Mourão havia sido preso na manhã do mesmo dia durante a terceira fase da Operação Compliance Zero, que investiga um esquema bilionário de fraudes financeiras ligado ao ex-banqueiro Daniel Vorcaro, do Banco Master. Segundo a Polícia Federal, Mourão era apontado como um dos principais operadores de um núcleo informal era conhecido como “A Turma” e, segundo a Polícia Federal, funcionava como um braço operacional da organização criminosa investigada por fraudes financeiras, lavagem de dinheiro e obstrução de Justiça.
O grupo atuava na vigilância e coleta de dados sobre pessoas consideradas ameaça aos interesses do núcleo central do esquema, incluindo jornalistas, ex-funcionários e outros indivíduos que poderiam colaborar com investigações ou expor irregularidades. As atividades envolviam acompanhamento de alvos, levantamento de informações sigilosas e ações destinadas a intimidar ou neutralizar críticas.

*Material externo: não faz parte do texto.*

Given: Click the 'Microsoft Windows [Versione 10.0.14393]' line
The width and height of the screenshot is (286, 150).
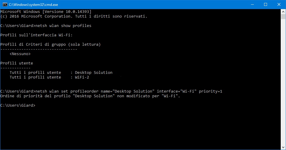Looking at the screenshot, I should [x=46, y=11].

A PF encontrou conversas atribuídas a integrantes da organização, nas quais o nome do jornalista Lauro Jardim é mencionado após publicação de notícia considerada negativa. Os diálogos indicariam um plano para simular um assalto e, com isso, atacar o jornalista e tentar silenciar críticas.
Segundo os investigadores, Mourão organizava diligências para identificar e monitorar pessoas relacionadas às apurações ou críticas ao grupo econômico ligado ao Banco Master. As apurações indicam ainda que o suspeito teria acessado sistemas restritos de órgãos públicos, incluindo bases da Polícia Federal e do Ministério Público, utilizando credenciais de terceiros para obter informações protegidas por sigilo.
A Polícia Federal informou que irá instaurar procedimento interno para apurar as circunstâncias do ocorrido dentro da carceragem da corporação. O caso também segue vinculado às investigações da Operação Compliance Zero, que apura a atuação de diferentes núcleos ligados ao esquema financeiro investigado.